I AM territorial. I never ran away from it. But so are men. A long long time ago, before I became a nun, I dated a good-looking man (well, since all ‘your’ women are always pretty, so can my guys)…..anyway, we agreed on a loose kind of relationship, which he used to engage in before me. When I told him I talked to my ex (no sex involved), his reaction was: I don’t like to share what’s mine. Hm…
As for dating your friend’s ex, it was never my piece of cake. It IS tricky, as you said. Thank God, I never ‘stole’ my close friend’s ex nor did it happen to me, and I know neither of us would have liked it if it did. We’d both consider it an act of betrayal. I wonder what would have happened if we had stolen their partners when still together. Loss of friendship, or trust, for sure.
This is something very French, I’d say. It’s modus vivendi there. A Bosnian girlfriend married to a Frenchman and living in France told me once his sisters and their hubs were visiting them for Christmas. The following year, they showed up again but this time married to another sister’s (now) ex hubbies. Tell me, dottore, how weird is that?! Or I’m just way too conservative. Or just not French (enough).
Hugs, my dear, have a wonderful WE.
Good morning and thanks for your incredibly frank and long commentary cara amica. I just scolded our common friend Brandewulf for not behaving properly in the web; he dared not to greet me properly in the first message I opened today. Of course, I howled at him in earnest. Well…The subject is very touchy as even French women value friendship amongst themselves. But if you happen to fall in love (not only feeling lust for him) with your friend’s ex, what are you going to do? I’m so glad that I became a monk of Medicine, safely detached form those passionate entreaties. Un baccione.
Arrivederci!
Hello dear,
You really are a monk. It’s not a joke, is it?
And I think you’re meanie for scolding my friend. Why are you so touchy and so formal. A touchy formalist. Don’t chase people away for not greeting you ‘properly.’ They took time to read and comment on your post and that’s what should matter. By doing that, they do show respect and interest. I think you should be slightly more flexible if you want to keep your followers.
Yes dear.
You need to change the record.
Oftentimes boring is better. Let’s move on, dear. By the way, I just completed the preface to my manuscript where I specifically say that you will write the introduction to it. Avanti bersaglieri!
I am with you here. If is your BFF it could be messy, but in the same time we are different persons. We feel different and act different. Every case is different. If is not cheating then I guess it could be OK.
Good morning and thanks fot your commentary. Indeed a woman should only follow the dictates of her heart and not the social conventions.
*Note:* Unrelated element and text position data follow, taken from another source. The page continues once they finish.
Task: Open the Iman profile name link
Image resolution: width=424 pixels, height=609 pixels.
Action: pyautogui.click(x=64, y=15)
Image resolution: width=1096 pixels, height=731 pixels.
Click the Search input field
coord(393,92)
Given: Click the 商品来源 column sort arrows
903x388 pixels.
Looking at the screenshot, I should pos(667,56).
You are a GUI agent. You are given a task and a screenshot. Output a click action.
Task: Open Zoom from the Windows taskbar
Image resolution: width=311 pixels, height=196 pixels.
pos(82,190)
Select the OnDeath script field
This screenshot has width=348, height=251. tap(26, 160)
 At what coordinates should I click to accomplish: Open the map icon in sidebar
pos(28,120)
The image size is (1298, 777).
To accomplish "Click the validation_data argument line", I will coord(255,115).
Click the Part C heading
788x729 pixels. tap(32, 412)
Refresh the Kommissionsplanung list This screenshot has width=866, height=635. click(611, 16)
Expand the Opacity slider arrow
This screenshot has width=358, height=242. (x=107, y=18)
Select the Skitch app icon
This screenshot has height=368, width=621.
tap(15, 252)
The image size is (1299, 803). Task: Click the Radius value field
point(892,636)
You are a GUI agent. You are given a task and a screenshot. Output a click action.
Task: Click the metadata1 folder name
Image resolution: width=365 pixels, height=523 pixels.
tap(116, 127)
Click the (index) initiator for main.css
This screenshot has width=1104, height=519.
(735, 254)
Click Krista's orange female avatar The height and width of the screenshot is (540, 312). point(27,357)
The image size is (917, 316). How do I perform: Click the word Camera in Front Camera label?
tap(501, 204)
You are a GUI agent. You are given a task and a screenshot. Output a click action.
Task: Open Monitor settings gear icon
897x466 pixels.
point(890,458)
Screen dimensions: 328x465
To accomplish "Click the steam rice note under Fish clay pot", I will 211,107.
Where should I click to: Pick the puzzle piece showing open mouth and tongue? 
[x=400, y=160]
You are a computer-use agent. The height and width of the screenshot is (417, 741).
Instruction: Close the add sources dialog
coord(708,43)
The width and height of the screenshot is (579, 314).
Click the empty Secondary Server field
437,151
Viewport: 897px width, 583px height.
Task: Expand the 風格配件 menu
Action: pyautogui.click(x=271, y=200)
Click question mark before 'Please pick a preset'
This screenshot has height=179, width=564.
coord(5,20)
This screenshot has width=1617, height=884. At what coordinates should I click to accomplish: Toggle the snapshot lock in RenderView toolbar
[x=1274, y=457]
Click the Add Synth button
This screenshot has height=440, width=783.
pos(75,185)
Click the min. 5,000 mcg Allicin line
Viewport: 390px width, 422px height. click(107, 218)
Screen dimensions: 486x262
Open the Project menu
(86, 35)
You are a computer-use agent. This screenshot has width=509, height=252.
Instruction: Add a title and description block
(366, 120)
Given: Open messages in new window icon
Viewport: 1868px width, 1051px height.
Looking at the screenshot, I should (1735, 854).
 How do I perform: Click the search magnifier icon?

By tbe nature of your reply, I guess that you must be a lady. And I saw that you are in Romania, aren’t you? Can you prepare an article about a dish typical of the Carpathian mountains like boar or deer?
Un baccione. Arrivederci!
I am from a lady. I never prepared boar or deer. I have an uncle who knows a lot. Those wild animals are really a treat but also very expensive and rare to find. If I would prepare in the future I will write a post about it.
It violates girl code, but some women don’t believe in it.
Good evening and thanks for the commentary dear Ingrid. You caught me at an akward moment. I’ll reply properly tomorrow. Bises.
Bon soir!
Good morning and happy Sunday dear Ingrid. You’re right that most girls will not engage in that kind of behavior but that only applies to their close girlfriends, the ones that stay around them all life long. When the friendship is more tenuous, the natural competitive nature of women ( admit that you are very competitive, much more than men) might tempt them to snatch the fallen prey. Hey, I do confess that long, long time ago (before I became monk of Medicine) I enjoyed one or two of those “passed partout’ with the friends of my ex-girlfriends. Changing the subject please don’t forget to read and comment a strong posting about injustice against a single working Mom that comes up tomorrow. If you become angry, please spill it in your writings.Bloggers are people of conscience that want to change the world.Un bisou. A bientot.